(Collected data entries)

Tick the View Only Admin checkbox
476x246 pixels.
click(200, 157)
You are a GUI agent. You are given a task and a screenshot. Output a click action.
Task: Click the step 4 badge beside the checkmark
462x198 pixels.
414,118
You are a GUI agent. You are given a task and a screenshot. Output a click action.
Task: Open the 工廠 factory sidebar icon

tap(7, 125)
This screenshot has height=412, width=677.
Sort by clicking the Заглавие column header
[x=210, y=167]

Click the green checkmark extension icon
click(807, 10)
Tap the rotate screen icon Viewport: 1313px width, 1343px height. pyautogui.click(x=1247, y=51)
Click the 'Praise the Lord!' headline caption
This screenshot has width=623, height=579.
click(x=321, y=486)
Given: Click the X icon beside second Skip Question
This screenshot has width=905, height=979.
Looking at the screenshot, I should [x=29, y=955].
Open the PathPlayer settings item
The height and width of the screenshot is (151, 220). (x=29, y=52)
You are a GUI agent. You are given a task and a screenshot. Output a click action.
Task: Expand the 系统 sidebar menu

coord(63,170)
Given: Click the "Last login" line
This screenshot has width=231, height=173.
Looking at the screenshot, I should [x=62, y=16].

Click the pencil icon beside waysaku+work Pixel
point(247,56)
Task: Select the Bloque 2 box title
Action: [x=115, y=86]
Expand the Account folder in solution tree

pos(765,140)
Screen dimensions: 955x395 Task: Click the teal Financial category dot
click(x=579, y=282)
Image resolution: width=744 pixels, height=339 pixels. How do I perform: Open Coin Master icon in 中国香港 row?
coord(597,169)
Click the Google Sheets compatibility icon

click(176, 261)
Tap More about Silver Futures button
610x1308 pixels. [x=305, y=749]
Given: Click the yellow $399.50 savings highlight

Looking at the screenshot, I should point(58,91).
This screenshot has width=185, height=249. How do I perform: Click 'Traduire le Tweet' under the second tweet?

> _Brief_
Could you reproduce every record exactly as written?

> _Answer for this exercise_
Tick the View Only Admin checkbox
476x246 pixels.
click(200, 157)
You are a GUI agent. You are given a task and a screenshot. Output a click action.
Task: Click the step 4 badge beside the checkmark
462x198 pixels.
414,118
You are a GUI agent. You are given a task and a screenshot. Output a click action.
Task: Open the 工廠 factory sidebar icon

tap(7, 125)
This screenshot has height=412, width=677.
Sort by clicking the Заглавие column header
[x=210, y=167]

Click the green checkmark extension icon
click(807, 10)
Tap the rotate screen icon Viewport: 1313px width, 1343px height. pyautogui.click(x=1247, y=51)
Click the 'Praise the Lord!' headline caption
This screenshot has width=623, height=579.
click(x=321, y=486)
Given: Click the X icon beside second Skip Question
This screenshot has width=905, height=979.
Looking at the screenshot, I should [x=29, y=955].
Open the PathPlayer settings item
The height and width of the screenshot is (151, 220). (x=29, y=52)
You are a GUI agent. You are given a task and a screenshot. Output a click action.
Task: Expand the 系统 sidebar menu

coord(63,170)
Given: Click the "Last login" line
This screenshot has width=231, height=173.
Looking at the screenshot, I should [x=62, y=16].

Click the pencil icon beside waysaku+work Pixel
point(247,56)
Task: Select the Bloque 2 box title
Action: [x=115, y=86]
Expand the Account folder in solution tree

pos(765,140)
Screen dimensions: 955x395 Task: Click the teal Financial category dot
click(x=579, y=282)
Image resolution: width=744 pixels, height=339 pixels. How do I perform: Open Coin Master icon in 中国香港 row?
coord(597,169)
Click the Google Sheets compatibility icon

click(176, 261)
Tap More about Silver Futures button
610x1308 pixels. [x=305, y=749]
Given: Click the yellow $399.50 savings highlight

Looking at the screenshot, I should point(58,91).
This screenshot has width=185, height=249. How do I perform: Click 'Traduire le Tweet' under the second tweet?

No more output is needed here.